Nuovo affondo politico a Palazzo di Città. Il capogruppo di Fratelli d’Italia, Claudio Amorese, chiede le dimissioni della sindaca di Foggia, Maria Aida Episcopo, parlando di una città “paralizzata” e di un’amministrazione incapace di governare.
“Servizi al collasso e città nel degrado”
Secondo Amorese, il fallimento dell’attuale amministrazione sarebbe evidente nelle condizioni quotidiane della città. Strade dissestate, marciapiedi pericolosi, quartieri al buio e verde pubblico in stato di abbandono sono alcuni degli aspetti evidenziati dall’esponente di opposizione.
A questo si aggiungerebbe una gestione dei rifiuti definita inefficiente, con accumuli di sporcizia e servizi lontani dagli standard attesi.

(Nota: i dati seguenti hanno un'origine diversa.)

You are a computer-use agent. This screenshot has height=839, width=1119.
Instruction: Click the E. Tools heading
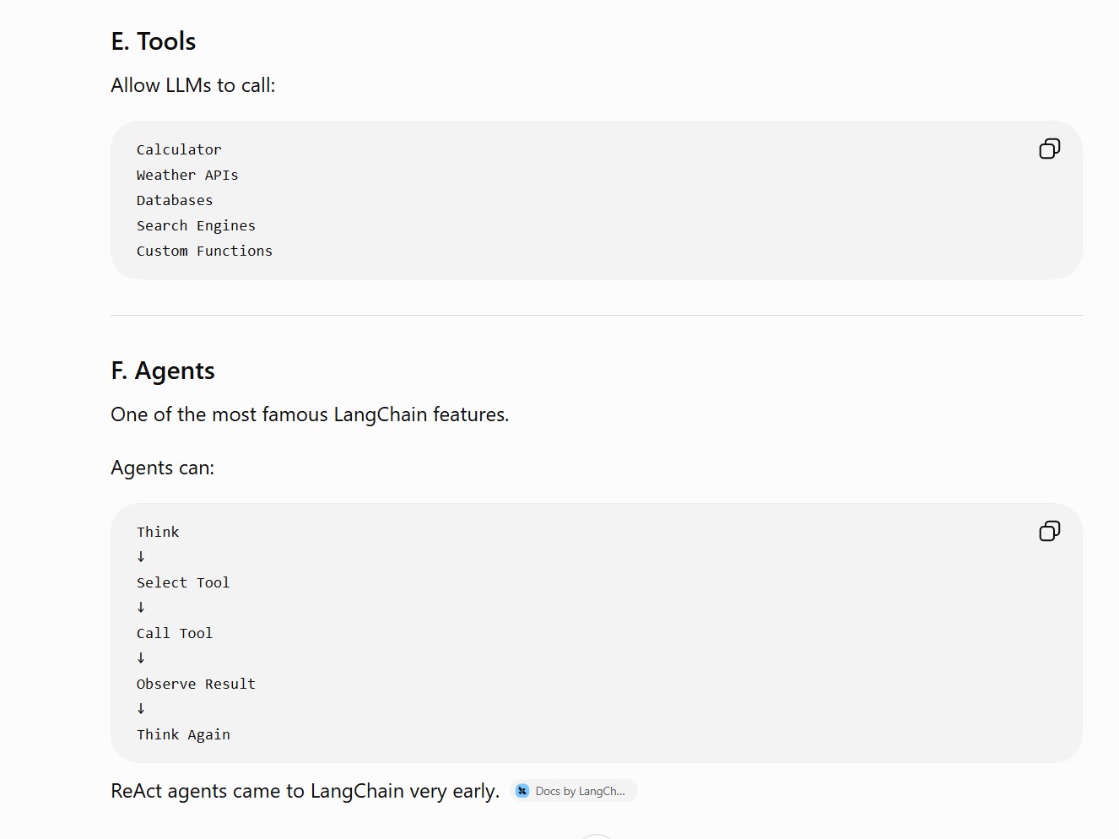tap(154, 41)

La crisi della maggioranza
Al centro delle critiche anche la situazione politica interna alla maggioranza. L’assenza degli assessori di Partito Democratico e Movimento 5 Stelle alle riunioni di giunta viene interpretata come un segnale di rottura ormai evidente.
Una presa di distanza che, secondo Amorese, certifica la fine della coalizione che sostiene la sindaca e l’impossibilità di proseguire l’azione amministrativa.
Pug fermo e fondi a rischio
Tra i nodi sollevati anche il blocco del Piano Urbanistico Generale, ritenuto fondamentale per lo sviluppo della città, e le criticità legate ai fondi del PNRR.
In particolare, viene segnalato il rischio di perdere finanziamenti per oltre nove milioni di euro destinati a interventi nel quartiere Candelaro, oltre ai ritardi su opere come il Campo Scuola Mondelli-Colella, l’ex piscina olimpionica e il teatro Mediterraneo.
“Serve un cambio di guida”
Per il capogruppo di Fratelli d’Italia, non ci sarebbero margini per rimpasti o nuovi equilibri politici. L’unica soluzione, sostiene, resta quella delle dimissioni della sindaca e il ritorno alle urne.
“Serve un governo stabile e autorevole”, conclude Amorese, annunciando il lavoro del centrodestra per costruire un’alternativa politica per la città.